Separability of density operators on tensor product spaces Consider a composite system $\mathcal{H}=\mathcal{H}_{A}\otimes\mathcal{H}_{B}$ where $\mathcal{H}_{A}$ and $\mathcal{H}_{B}$ are Hilbert spaces of constituent components (say two qubits).
Let $\rho_{AB}$ be a density operator on $\mathcal{H}$, i.e., $\rho_{AB} = \sum_{i}p_{i}|\psi_{i}\rangle\langle\psi_{i}|$ for $|\psi_{i}\rangle\in\mathcal{H}$. 
Consider the special case of a pure state, $\rho_{AB} = |\psi\rangle\langle\psi|$. The following theorem holds:
$$
\rho_{AB}\ \text{separable} \Leftrightarrow |\psi\rangle \ \text{separable}
$$
By separable, I mean
$$
\rho_{AB} = \sum_{i}p_{i}^\prime\rho_{A,i}\otimes\rho_{B,i}
$$
where $\rho_{A,i}$ and $\rho_{B,i}$ are density operators on $\mathcal{H}_{A}$ and $\mathcal{H}_{B}$.
Questions:


*

*Is there a similar result for the more general $\rho_{AB} = \sum_{i}p_{i}|\psi_{i}\rangle\langle\psi_{i}|$? Given $\rho_{AB}$ is separable, can we say anything about the separability of the $|\psi_{i}\rangle$s?

*If $\rho_{AB}$ is not separable, does that mean that the systems are entangled? 

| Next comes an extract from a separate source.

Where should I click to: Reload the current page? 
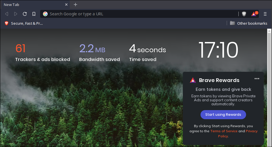click(x=25, y=14)
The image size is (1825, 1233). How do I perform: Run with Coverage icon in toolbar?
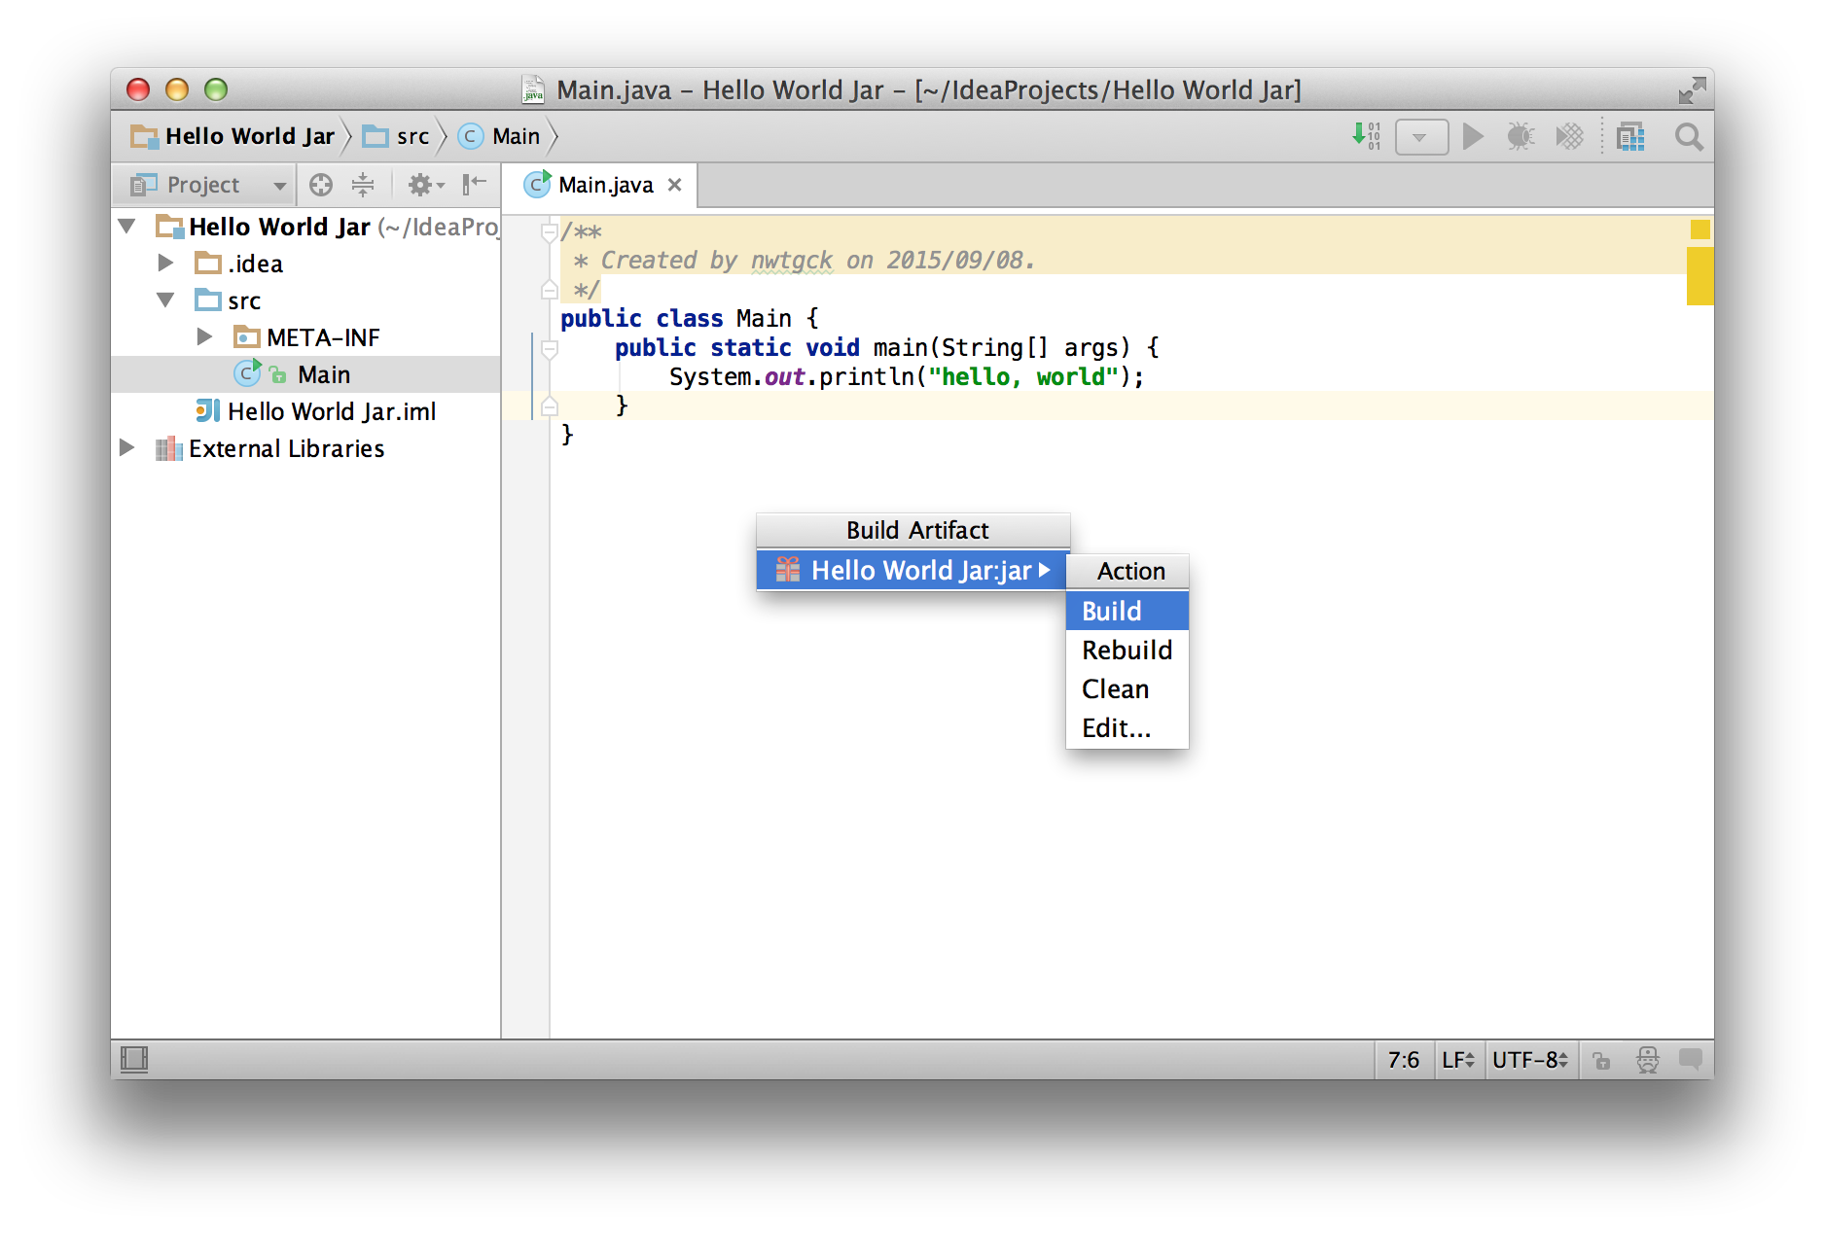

*How do the reduced density matrices $\operatorname{tr}_{A}(\rho_{AB})$ and $\operatorname{tr}_{B}(\rho_{AB})$ figure into all of these? (if they do so at all)
 A: *

*$\rho_{AB}$ is called separable if it can be written as
$$
\rho_{AB}=\sum p_i \rho_{A,i}\otimes \rho_{B,i}\ .
$$
You can now further decompose $\rho_{A,i}=\sum_{x} q_{x} \vert\alpha_x\rangle\langle \alpha_x\vert$ and $\rho_{B,i}=\sum_{y} r_{y} \vert\beta_y\rangle\langle \beta_y\vert$; then,
$$
\rho_{AB}=\sum_{i,x,y} p_i q_{x} r_y \vert\alpha_x\rangle\langle \alpha_x\vert\otimes \vert\beta_y\rangle\langle \beta_y\vert\ ,
$$
i.e., $\rho_{AB}$ is of the form $\rho_{AB} =\sum_j w_j\vert\psi_j\rangle\langle\psi_j\vert$ with $\vert\psi_j\rangle$ separable.
Note that in general, separable states also can equally be decomposed into a mixture of non-separable states, e.g.
$$
\tfrac12(\vert00\rangle\langle00\vert+\vert11\rangle\langle11\vert) = 
\tfrac12(\vert\psi_+\rangle\langle\psi_+\vert+\vert\psi_-\rangle\langle\psi_-\vert)\ ,
$$
where $\vert\psi_\pm\rangle = \tfrac{1}{\sqrt{2}}(\vert00\rangle \pm \vert11\rangle)$.


*This is the definition of entangled: A bipartite mixed state is called entangled exactly if it is not separable.


*The value of the reduced density matrices $\rho_A$ and $\rho_B$ can be used to rule out entanglement, but not separability:
For any given reduced density matrices $\rho_{A}$ and $\rho_{B}$,
there is always a separable state (namely $\rho_A\otimes\rho_B$)
which has those reduced density matrices.
On the other hand, there are clearly cases where the reduced density
matrices are incompatible with an entangled state, such as e.g. $\rho_A=\rho_B=\vert0\rangle\langle0\vert$. Continuity suggests that there should be a finite subset of $\rho_A$ and $\rho_B$ which are incompatible with an entangled state (but I don't know whether this has been studied).
Finally, if we are only given the reduced density matrix of one party, e.g. $\rho_A$, there are always both entangled and separable states compatible with it, except if $\rho_A$ itself is pure.